▶ EXERCISE
A verbatim copy of each record is required.

[Start of section]

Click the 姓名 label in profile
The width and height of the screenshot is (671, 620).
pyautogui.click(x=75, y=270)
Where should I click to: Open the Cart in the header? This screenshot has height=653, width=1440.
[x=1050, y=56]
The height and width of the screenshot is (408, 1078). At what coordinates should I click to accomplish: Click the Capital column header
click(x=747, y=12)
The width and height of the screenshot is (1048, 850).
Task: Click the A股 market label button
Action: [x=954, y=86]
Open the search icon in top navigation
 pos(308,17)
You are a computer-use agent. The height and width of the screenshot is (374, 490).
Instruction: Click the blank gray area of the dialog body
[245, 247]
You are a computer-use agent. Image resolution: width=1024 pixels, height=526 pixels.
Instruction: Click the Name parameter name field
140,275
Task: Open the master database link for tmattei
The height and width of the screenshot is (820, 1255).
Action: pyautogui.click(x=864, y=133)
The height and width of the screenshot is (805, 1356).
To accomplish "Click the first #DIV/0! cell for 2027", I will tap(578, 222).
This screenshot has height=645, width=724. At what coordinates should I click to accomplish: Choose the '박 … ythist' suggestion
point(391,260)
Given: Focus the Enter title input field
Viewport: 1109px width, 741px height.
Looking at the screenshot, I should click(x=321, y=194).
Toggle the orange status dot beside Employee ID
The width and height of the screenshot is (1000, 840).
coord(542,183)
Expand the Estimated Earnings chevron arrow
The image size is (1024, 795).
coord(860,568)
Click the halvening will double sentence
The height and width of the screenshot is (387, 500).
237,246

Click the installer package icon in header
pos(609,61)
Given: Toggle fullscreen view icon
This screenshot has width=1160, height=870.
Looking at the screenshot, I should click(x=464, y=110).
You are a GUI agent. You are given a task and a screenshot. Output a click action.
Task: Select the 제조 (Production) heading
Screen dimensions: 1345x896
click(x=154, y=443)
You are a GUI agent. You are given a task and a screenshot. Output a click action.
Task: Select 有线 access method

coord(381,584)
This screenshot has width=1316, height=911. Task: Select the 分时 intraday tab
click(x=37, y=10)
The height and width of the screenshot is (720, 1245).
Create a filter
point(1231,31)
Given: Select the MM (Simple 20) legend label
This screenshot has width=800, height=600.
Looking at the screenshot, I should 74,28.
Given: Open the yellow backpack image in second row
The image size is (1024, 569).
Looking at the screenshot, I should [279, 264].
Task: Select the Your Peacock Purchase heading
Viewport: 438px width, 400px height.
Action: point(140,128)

[End of section]

▶ RESULT FOR THIS TASK
Click the 姓名 label in profile
The width and height of the screenshot is (671, 620).
pyautogui.click(x=75, y=270)
Where should I click to: Open the Cart in the header? This screenshot has height=653, width=1440.
[x=1050, y=56]
The height and width of the screenshot is (408, 1078). At what coordinates should I click to accomplish: Click the Capital column header
click(x=747, y=12)
The width and height of the screenshot is (1048, 850).
Task: Click the A股 market label button
Action: [x=954, y=86]
Open the search icon in top navigation
 pos(308,17)
You are a computer-use agent. The height and width of the screenshot is (374, 490).
Instruction: Click the blank gray area of the dialog body
[245, 247]
You are a computer-use agent. Image resolution: width=1024 pixels, height=526 pixels.
Instruction: Click the Name parameter name field
140,275
Task: Open the master database link for tmattei
The height and width of the screenshot is (820, 1255).
Action: pyautogui.click(x=864, y=133)
The height and width of the screenshot is (805, 1356).
To accomplish "Click the first #DIV/0! cell for 2027", I will tap(578, 222).
This screenshot has height=645, width=724. At what coordinates should I click to accomplish: Choose the '박 … ythist' suggestion
point(391,260)
Given: Focus the Enter title input field
Viewport: 1109px width, 741px height.
Looking at the screenshot, I should click(x=321, y=194).
Toggle the orange status dot beside Employee ID
The width and height of the screenshot is (1000, 840).
coord(542,183)
Expand the Estimated Earnings chevron arrow
The image size is (1024, 795).
coord(860,568)
Click the halvening will double sentence
The height and width of the screenshot is (387, 500).
237,246

Click the installer package icon in header
pos(609,61)
Given: Toggle fullscreen view icon
This screenshot has width=1160, height=870.
Looking at the screenshot, I should click(x=464, y=110).
You are a GUI agent. You are given a task and a screenshot. Output a click action.
Task: Select the 제조 (Production) heading
Screen dimensions: 1345x896
click(x=154, y=443)
You are a GUI agent. You are given a task and a screenshot. Output a click action.
Task: Select 有线 access method

coord(381,584)
This screenshot has width=1316, height=911. Task: Select the 分时 intraday tab
click(x=37, y=10)
The height and width of the screenshot is (720, 1245).
Create a filter
point(1231,31)
Given: Select the MM (Simple 20) legend label
This screenshot has width=800, height=600.
Looking at the screenshot, I should 74,28.
Given: Open the yellow backpack image in second row
The image size is (1024, 569).
Looking at the screenshot, I should [279, 264].
Task: Select the Your Peacock Purchase heading
Viewport: 438px width, 400px height.
Action: point(140,128)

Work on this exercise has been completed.